- [JOB]
Please count the lines in the listing below that contain the word "Describe" and reply with the number alone.

- [DATA FOR THE TASK]
+-------+

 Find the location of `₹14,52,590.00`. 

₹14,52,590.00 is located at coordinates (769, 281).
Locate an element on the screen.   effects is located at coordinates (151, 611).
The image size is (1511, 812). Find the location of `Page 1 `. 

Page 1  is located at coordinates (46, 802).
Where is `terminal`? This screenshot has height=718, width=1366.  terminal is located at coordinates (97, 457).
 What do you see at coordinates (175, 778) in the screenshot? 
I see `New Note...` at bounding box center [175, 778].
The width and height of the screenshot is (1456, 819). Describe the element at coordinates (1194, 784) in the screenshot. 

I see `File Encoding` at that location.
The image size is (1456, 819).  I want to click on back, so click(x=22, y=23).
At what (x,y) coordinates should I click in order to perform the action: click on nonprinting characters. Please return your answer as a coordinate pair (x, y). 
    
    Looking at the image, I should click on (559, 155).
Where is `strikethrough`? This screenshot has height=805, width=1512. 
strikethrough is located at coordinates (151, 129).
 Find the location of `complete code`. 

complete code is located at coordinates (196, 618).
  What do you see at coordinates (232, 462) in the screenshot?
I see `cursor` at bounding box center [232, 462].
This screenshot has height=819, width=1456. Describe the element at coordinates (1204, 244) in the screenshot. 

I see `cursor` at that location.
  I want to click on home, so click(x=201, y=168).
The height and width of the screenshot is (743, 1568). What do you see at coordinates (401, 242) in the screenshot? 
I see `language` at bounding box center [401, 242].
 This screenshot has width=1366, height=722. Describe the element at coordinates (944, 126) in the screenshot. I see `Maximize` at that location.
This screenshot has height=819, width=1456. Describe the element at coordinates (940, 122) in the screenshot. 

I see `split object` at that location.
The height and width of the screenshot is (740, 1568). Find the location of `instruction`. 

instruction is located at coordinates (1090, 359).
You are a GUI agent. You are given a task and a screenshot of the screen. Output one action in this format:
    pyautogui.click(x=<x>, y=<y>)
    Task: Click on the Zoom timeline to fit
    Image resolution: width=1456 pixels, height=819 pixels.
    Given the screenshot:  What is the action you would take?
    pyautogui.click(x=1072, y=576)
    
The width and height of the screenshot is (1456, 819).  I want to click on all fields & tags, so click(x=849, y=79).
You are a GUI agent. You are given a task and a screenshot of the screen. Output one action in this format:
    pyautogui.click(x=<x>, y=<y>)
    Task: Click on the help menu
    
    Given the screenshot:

+-------+

- [SOLVED PROBLEM]
4